Exercise description:
Your output should be the records below, word for word and picture-free.

---------- Recorded information

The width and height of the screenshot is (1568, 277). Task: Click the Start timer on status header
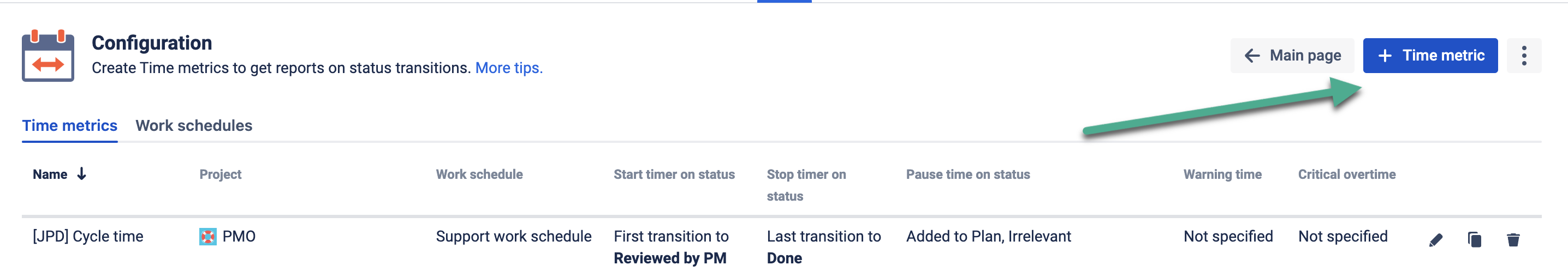coord(674,174)
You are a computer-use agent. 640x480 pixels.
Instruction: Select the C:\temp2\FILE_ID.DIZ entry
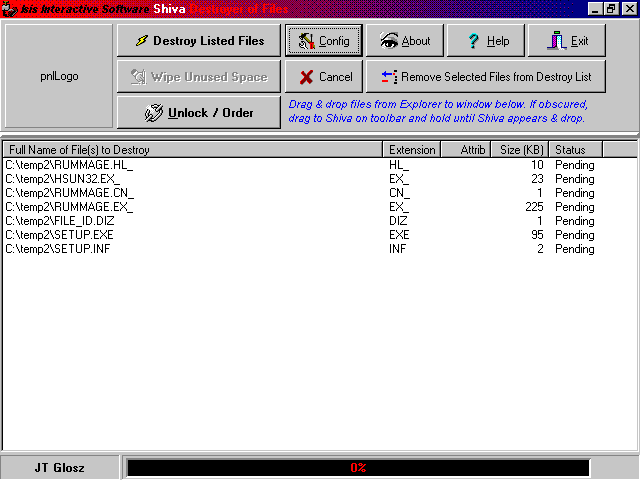(60, 221)
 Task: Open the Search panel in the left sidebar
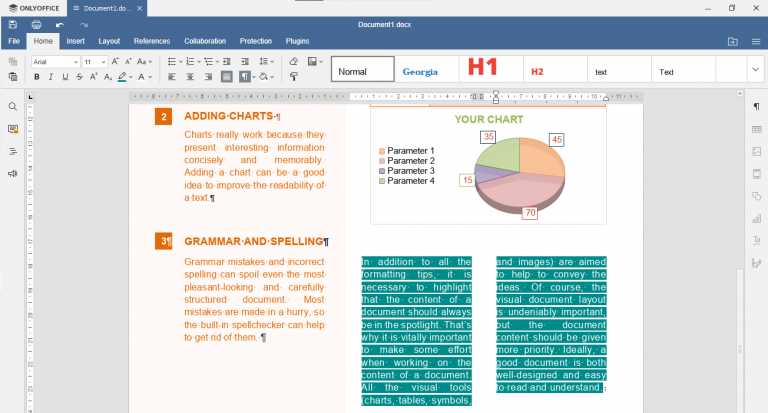(x=13, y=107)
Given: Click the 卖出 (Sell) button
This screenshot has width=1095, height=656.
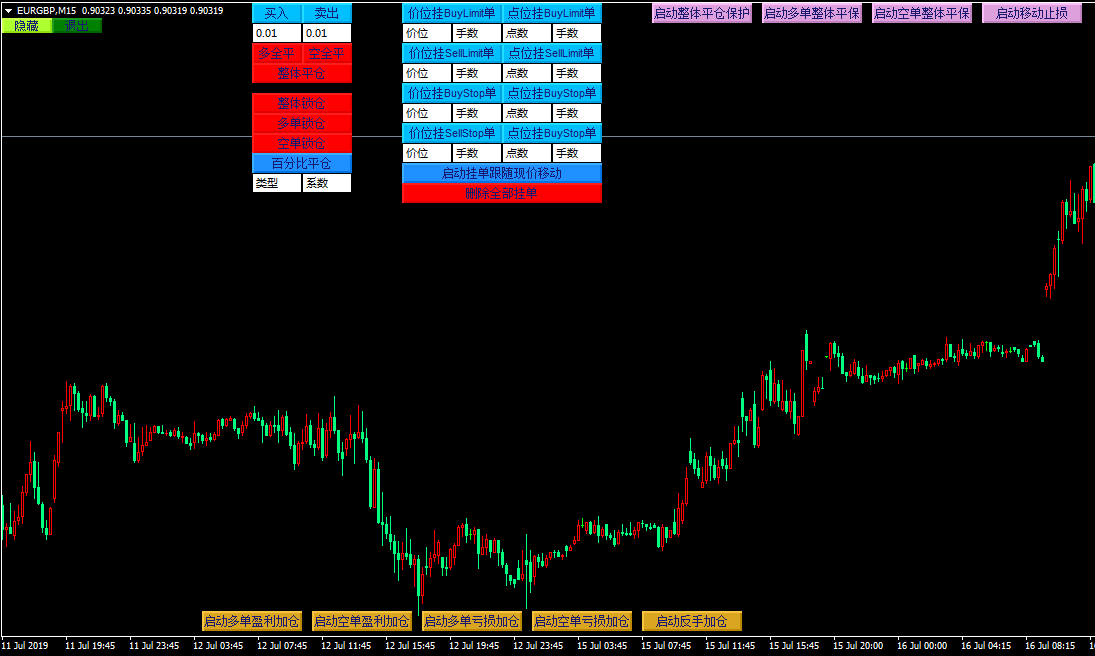Looking at the screenshot, I should pos(327,13).
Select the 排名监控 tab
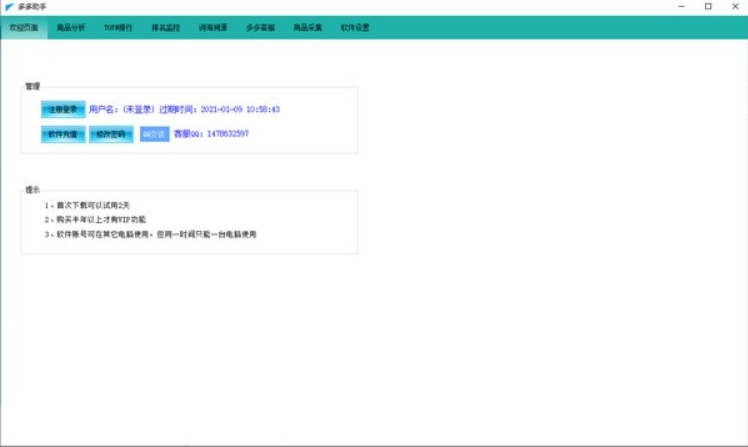Viewport: 748px width, 447px height. [166, 28]
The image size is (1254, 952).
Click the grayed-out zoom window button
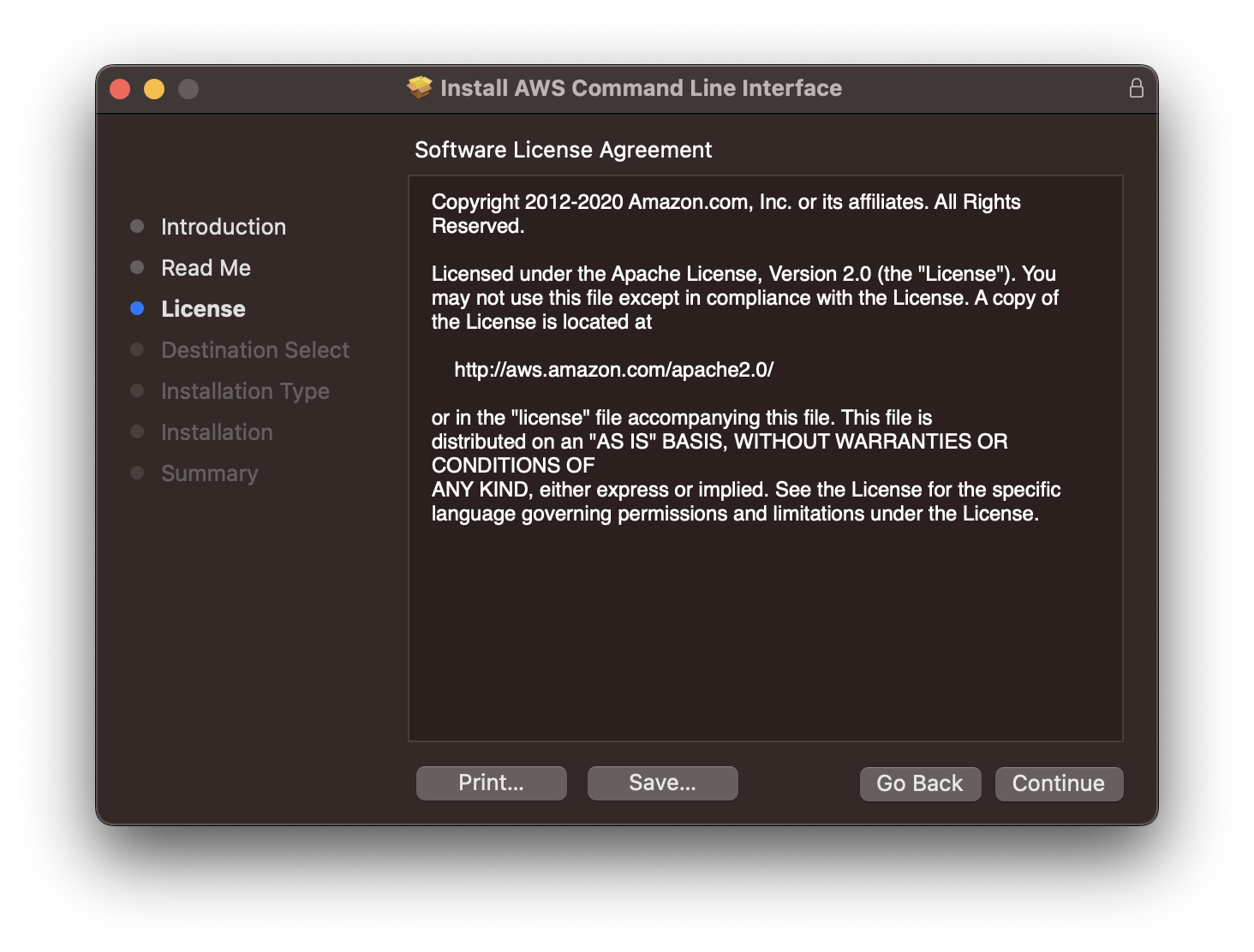[188, 89]
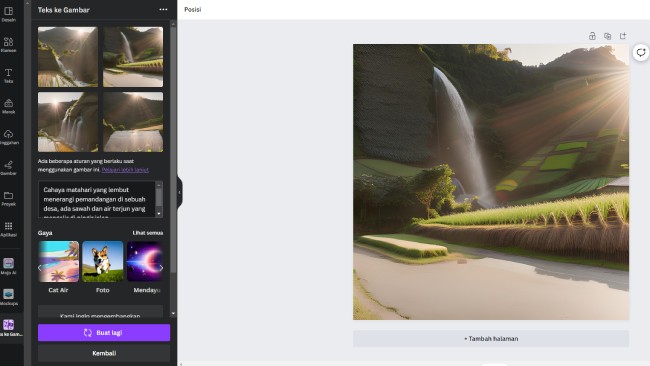Open the Unggahan uploads panel
The image size is (650, 366).
point(8,137)
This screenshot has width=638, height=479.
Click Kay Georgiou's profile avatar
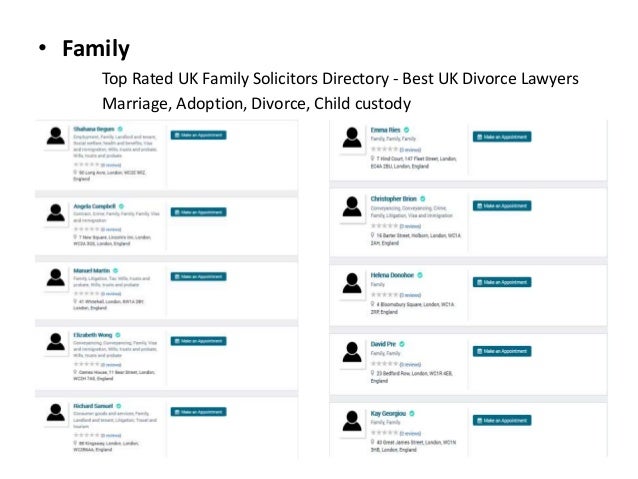(352, 421)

--------------------

Problem solution:
The width and height of the screenshot is (1568, 277). Task: Click the Start timer on status header
coord(674,174)
You are a computer-use agent. 640x480 pixels.
Instruction: Select the C:\temp2\FILE_ID.DIZ entry
(60, 221)
 Task: Open the Search panel in the left sidebar
(x=13, y=107)
Given: Click the 卖出 (Sell) button
This screenshot has width=1095, height=656.
Looking at the screenshot, I should pos(327,13).
Select the 排名监控 tab
Viewport: 748px width, 447px height. [166, 28]
The image size is (1254, 952).
Click the grayed-out zoom window button
[188, 89]
Open the Unggahan uploads panel
The image size is (650, 366).
point(8,137)
This screenshot has width=638, height=479.
Click Kay Georgiou's profile avatar
(352, 421)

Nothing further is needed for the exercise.